# Complete the following
a) Decide whether each statement agrees with the excerpt on financial ratios below. For each, answer yes or no and quote the deciding words of the excerpt: (i) Book value is found by subtracting intangible assets and liabilities from total assets. (ii) Dividend yield is computed with the price that investors actually paid. (iii) A growing company always gives a good dividend.
b) Write out the part of the excerpt on financial ratios below that runs from "As a rule of" down to "with its stockholders.".

# Excerpt

■ ■ ■

The book value is referred to as the net asset value of a company. It is calculated as total assets minus intangible assets (patents, goodwill) and liabilities.
Price to book value (P/B) ratio can be calculated using this formula:

P/B ratio = (Market price per share/ book value per share)

Here, you can find book value per share by dividing the book value by the number of outstanding shares.
As a thumb rule, a company with a lower P/B ratio is undervalued compared to the companies with higher P/B ratio. However, this ratio also varies from industry to industry.
6. Dividend yield:

Dividend Yield is closely related to EPS. While the EPS is based on book value per share, the yield is expressed in terms of the market value per share. The dividend yield is calculated by dividing the cash dividends per share (DPS) by the market value per share, (not price actually paid by investors)

Dividend yield = Dividend per share/Market Price per share * 100

Now, what dividend yield is good?
It depends on the investor’s preference. A growing company may not give good dividend as it uses that profit for its expansion. However, the capital appreciation in a growing company can be large.
On the other hand, well established large companies give a good dividend. But their growth rate is saturated. Therefore, it depends totally on investors whether they want a high yield stock or growing stock.
As a rule of thumb, a consistent and increasing dividend over the past few years should be preferred.

7. Dividend payout:

Companies do not distribute its entire profit to its shareholders. It may keep a few portions of the profit for its expansion or to carry out new plans and share the rest with its stockholders.

■ ■ ■

# Data provided
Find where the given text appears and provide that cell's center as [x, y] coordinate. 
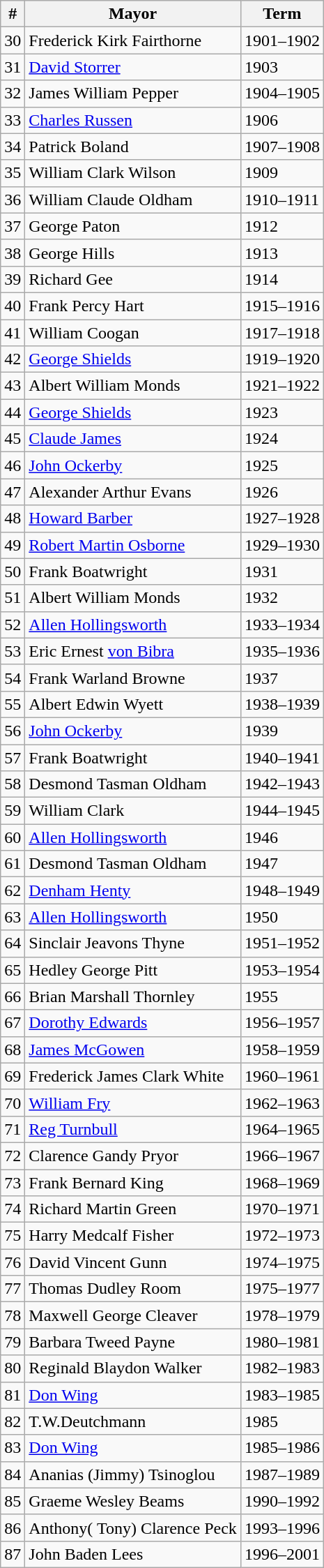
1978–1979 [281, 1313]
1975–1977 [281, 1287]
Frederick James Clark White [133, 1074]
1924 [281, 438]
69 [13, 1074]
Alexander Arthur Evans [133, 491]
Ananias (Jimmy) Tsinoglou [133, 1472]
Barbara Tweed Payne [133, 1340]
T.W.Deutchmann [133, 1419]
1950 [281, 916]
78 [13, 1313]
74 [13, 1208]
William Fry [133, 1101]
32 [13, 93]
79 [13, 1340]
73 [13, 1181]
Eric Ernest von Bibra [133, 650]
84 [13, 1472]
1962–1963 [281, 1101]
Richard Gee [133, 279]
1985 [281, 1419]
1909 [281, 173]
1980–1981 [281, 1340]
34 [13, 146]
1966–1967 [281, 1154]
30 [13, 40]
Robert Martin Osborne [133, 544]
Charles Russen [133, 120]
William Coogan [133, 332]
45 [13, 438]
1958–1959 [281, 1048]
35 [13, 173]
1942–1943 [281, 783]
1915–1916 [281, 305]
65 [13, 969]
1901–1902 [281, 40]
William Claude Oldham [133, 199]
William Clark [133, 810]
1940–1941 [281, 756]
Clarence Gandy Pryor [133, 1154]
1925 [281, 465]
1912 [281, 226]
George Hills [133, 252]
Maxwell George Cleaver [133, 1313]
1931 [281, 571]
1937 [281, 677]
31 [13, 67]
Richard Martin Green [133, 1208]
1953–1954 [281, 969]
1968–1969 [281, 1181]
1923 [281, 412]
1935–1936 [281, 650]
52 [13, 624]
1929–1930 [281, 544]
81 [13, 1393]
1904–1905 [281, 93]
1939 [281, 730]
85 [13, 1499]
1972–1973 [281, 1234]
Claude James [133, 438]
Frank Bernard King [133, 1181]
1903 [281, 67]
82 [13, 1419]
1910–1911 [281, 199]
87 [13, 1552]
Frank Percy Hart [133, 305]
Howard Barber [133, 518]
Denham Henty [133, 889]
86 [13, 1525]
41 [13, 332]
John Baden Lees [133, 1552]
63 [13, 916]
David Storrer [133, 67]
Sinclair Jeavons Thyne [133, 942]
1946 [281, 836]
George Paton [133, 226]
42 [13, 359]
1974–1975 [281, 1260]
64 [13, 942]
54 [13, 677]
1985–1986 [281, 1446]
72 [13, 1154]
Brian Marshall Thornley [133, 995]
80 [13, 1366]
1938–1939 [281, 703]
56 [13, 730]
1983–1985 [281, 1393]
Term [281, 14]
1964–1965 [281, 1127]
50 [13, 571]
James McGowen [133, 1048]
1960–1961 [281, 1074]
1906 [281, 120]
Reginald Blaydon Walker [133, 1366]
67 [13, 1021]
1970–1971 [281, 1208]
1947 [281, 863]
1907–1908 [281, 146]
59 [13, 810]
1990–1992 [281, 1499]
33 [13, 120]
40 [13, 305]
1951–1952 [281, 942]
1982–1983 [281, 1366]
1913 [281, 252]
1987–1989 [281, 1472]
1996–2001 [281, 1552]
Frank Warland Browne [133, 677]
38 [13, 252]
75 [13, 1234]
1944–1945 [281, 810]
53 [13, 650]
39 [13, 279]
1933–1934 [281, 624]
# [13, 14]
36 [13, 199]
58 [13, 783]
1914 [281, 279]
83 [13, 1446]
1956–1957 [281, 1021]
Dorothy Edwards [133, 1021]
47 [13, 491]
60 [13, 836]
76 [13, 1260]
66 [13, 995]
1955 [281, 995]
Mayor [133, 14]
1993–1996 [281, 1525]
Hedley George Pitt [133, 969]
1926 [281, 491]
Reg Turnbull [133, 1127]
1919–1920 [281, 359]
71 [13, 1127]
1948–1949 [281, 889]
57 [13, 756]
Frederick Kirk Fairthorne [133, 40]
49 [13, 544]
68 [13, 1048]
62 [13, 889]
46 [13, 465]
David Vincent Gunn [133, 1260]
51 [13, 597]
70 [13, 1101]
61 [13, 863]
1927–1928 [281, 518]
Anthony( Tony) Clarence Peck [133, 1525]
Patrick Boland [133, 146]
44 [13, 412]
Harry Medcalf Fisher [133, 1234]
William Clark Wilson [133, 173]
77 [13, 1287]
1921–1922 [281, 385]
1917–1918 [281, 332]
Thomas Dudley Room [133, 1287]
Graeme Wesley Beams [133, 1499]
48 [13, 518]
James William Pepper [133, 93]
43 [13, 385]
37 [13, 226]
Albert Edwin Wyett [133, 703]
1932 [281, 597]
55 [13, 703]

■ ■ ■

# Problem solutions
a)
(i) Yes: "It is calculated as total assets minus intangible assets (patents, goodwill) and liabilities."
(ii) No: "The dividend yield is calculated by dividing the cash dividends per share (DPS) by the market value per share, (not price actually paid by investors)"
(iii) No: "A growing company may not give good dividend as it uses that profit for its expansion."

b)
As a rule of thumb, a consistent and increasing dividend over the past few years should be preferred.

7. Dividend payout:

Companies do not distribute its entire profit to its shareholders. It may keep a few portions of the profit for its expansion or to carry out new plans and share the rest with its stockholders.